The study published Wednesday in the journal Science Advances found just five other heat waves since the 1960s were more extreme, based on how far they surpassed average summertime heat over the previous 10 years.
The paper shows that extremes are getting hotter as temperatures rise with climate change, said Vikki Thompson, senior research associate at the School of Geographical Sciences and Cabot Institute for the Environment at the University of Bristol.
The study projects that by around 2080, heat waves like the one last summer could have a one-in-six chance of happening every year in western North America as the effects of human-caused climate change worsen.
The projections are different depending on whether global climate change is contained, Thompson said in an interview Wednesday.
"We do also include the lower emissions scenarios in our extra data so people can see, if policies do change, where we could be instead," she said.
"And that's a much better picture, it would still be a one-in-1,000-year event by the end of the century, if emissions were reduced."
New extremes
The study cites the example of Lytton, in British Columbia's southern Interior, where a national temperature record of 49.6 Celsius was set on the day before a fast-moving wildfire destroyed much of the community.
B.C.'s coroner attributed nearly 600 deaths to the heat from mid-June to August, with 526 deaths in just one week between June 25 and July 1.
The U.K. researchers looked at daily maximum temperatures between 1950 and 2021 during two weeks of extreme heat, from June 24 to July 6, over an area spanning Vancouver, Lytton and south into the U.S. Pacific Northwest.
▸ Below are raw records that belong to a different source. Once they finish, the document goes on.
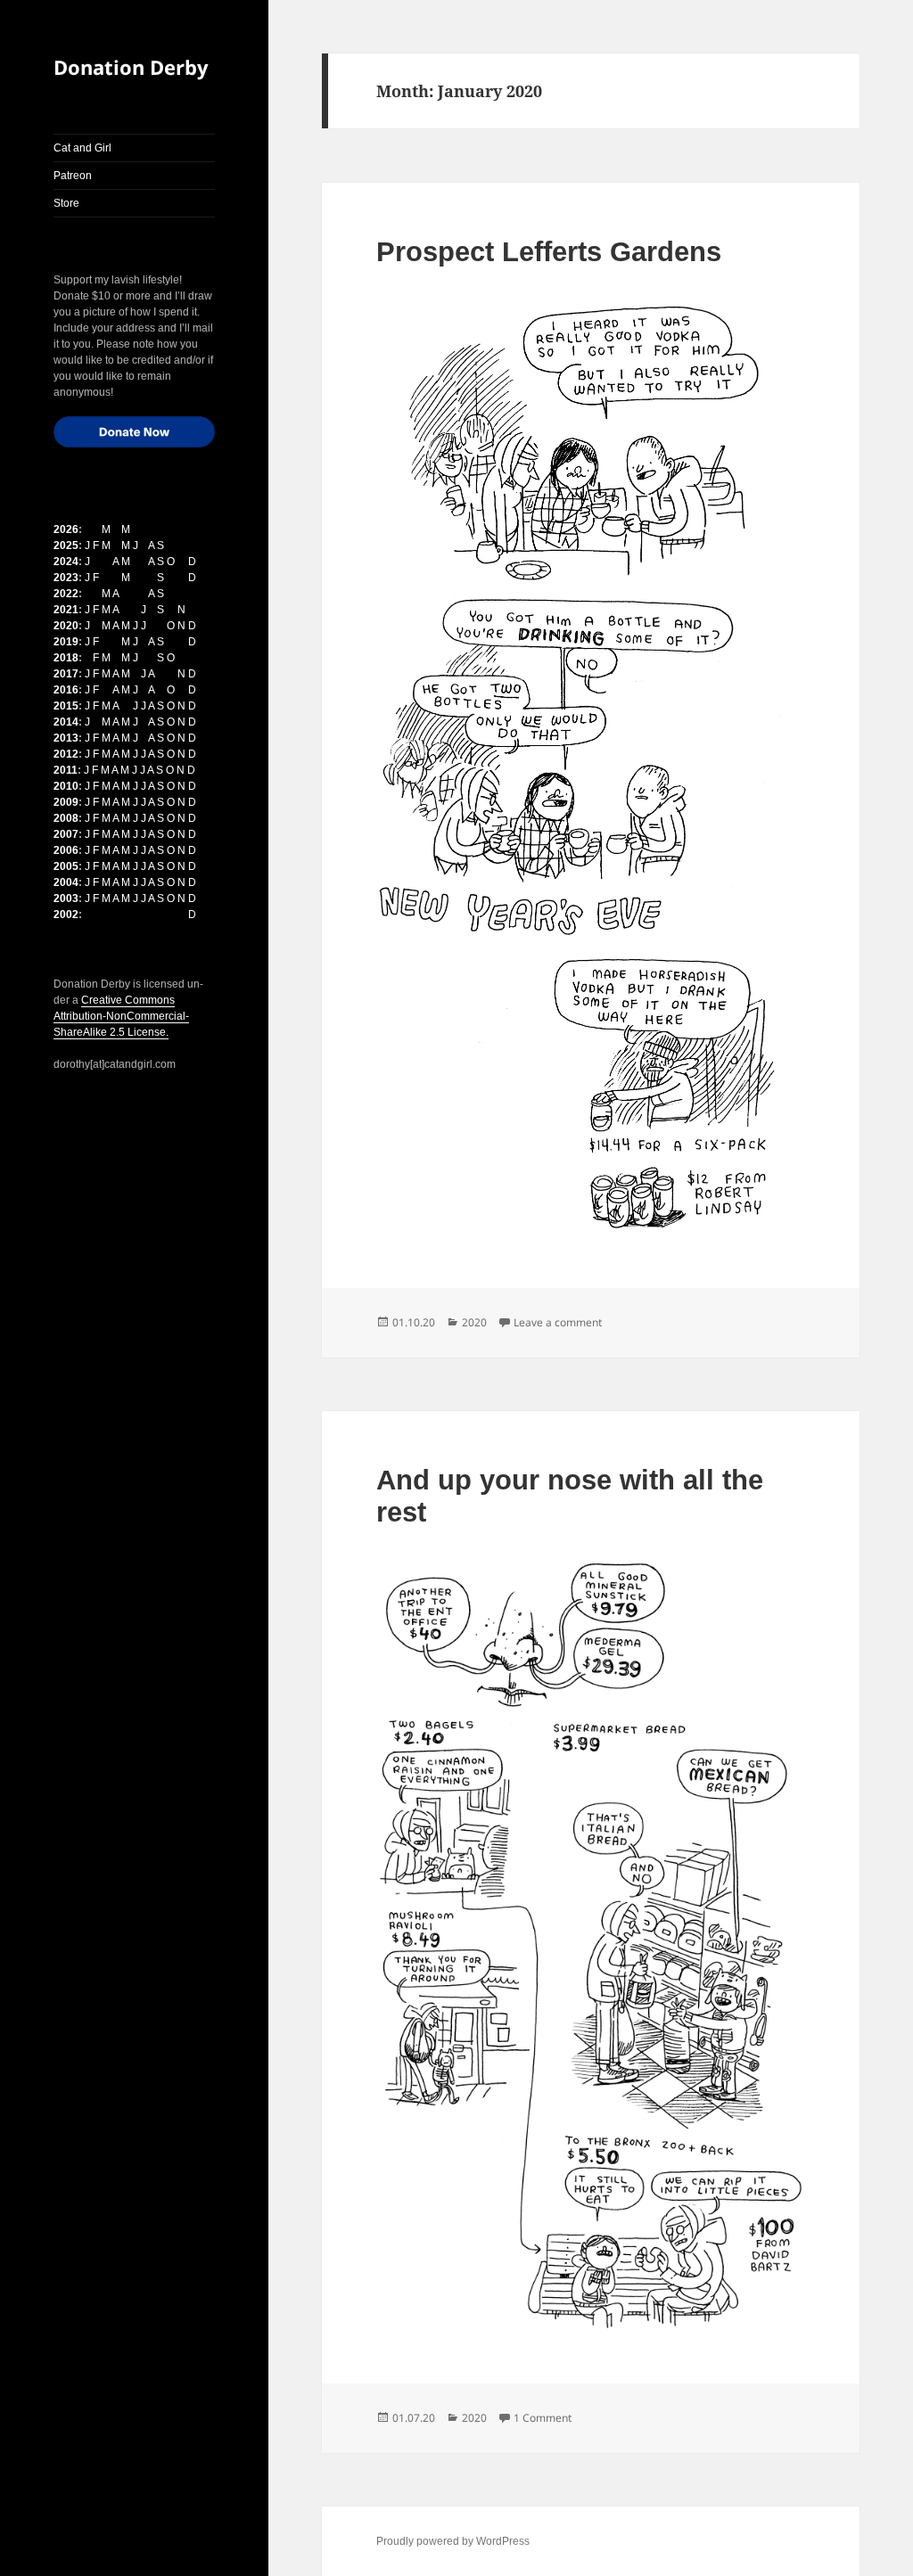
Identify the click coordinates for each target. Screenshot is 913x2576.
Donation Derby (131, 66)
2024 (65, 561)
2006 (65, 850)
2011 (65, 770)
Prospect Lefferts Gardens (548, 251)
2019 (65, 642)
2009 (65, 802)
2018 (65, 658)
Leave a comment (558, 1322)
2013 (65, 738)
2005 (65, 866)
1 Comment (543, 2417)
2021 (65, 609)
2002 (65, 914)
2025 (65, 545)
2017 (65, 674)
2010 (65, 786)
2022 (65, 593)
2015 (65, 706)
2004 (65, 882)
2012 (65, 754)
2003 (65, 898)
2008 (65, 818)
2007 (65, 834)
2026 (65, 529)
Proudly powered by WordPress (453, 2541)
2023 (65, 577)
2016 (65, 690)
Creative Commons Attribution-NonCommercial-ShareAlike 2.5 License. (121, 1016)
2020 (65, 625)
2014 (65, 722)
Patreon (72, 175)
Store (66, 203)
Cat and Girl (82, 148)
That area was chosen because it was the hottest within the larger area of western North America that felt the heat wave, Thompson said.
The study found the greatest average daily hightemperature over those seven decades was 39.5 C on June 29, 2021. In the 10 years before that, the average high for the three hottest months of each year was 23.4 C, it says.
The extremes in daily temperatures in that region last summer were "so far beyond that range, that was quite exceptional," Thompson said.
To understand the heat wave in a global context, the researchers examined 230 regions around the world, including B.C. and Alberta. They compared the hottest temperatures recorded on a single day all year with the average over the hottest three months annually over the previous decade, Thompson said.
The temperature recorded in Alberta on June 30, 2021, is listed as the sixth most extreme heat since the 1960s, with a maximum temperature of 36 C.
The daily high of nearly 50 C in B.C. was much hotter, but it wasn't as far outside normal because the province had a higher baseline temperature than Alberta, Thompson said.The baseline in Alberta was 22 C, she added.
A combination of high atmospheric pressure and drought conditions in much of western North America helped drive the heat wave, the study says.
A worst-case scenario
To gain insight into future heat waves, the researchers used Earth systems modelling that projected events of similar intensity in the same area.
"We can look into the future and see how much more likely it is in 100 years' time, and the model that we use suggests that it will happen one-in-six years, in 100 years' time, so every decade we'll be expecting a heat wave that extreme," Thompson said, referring to temperatures in western North America.
The researchers used a worst-case scenario for climate change, she noted.
"Thinking about the possible impacts, we want to know how bad it could be."
People who have experienced extreme heat before are likely to be better prepared to protect themselves if it happens again, Thompson added.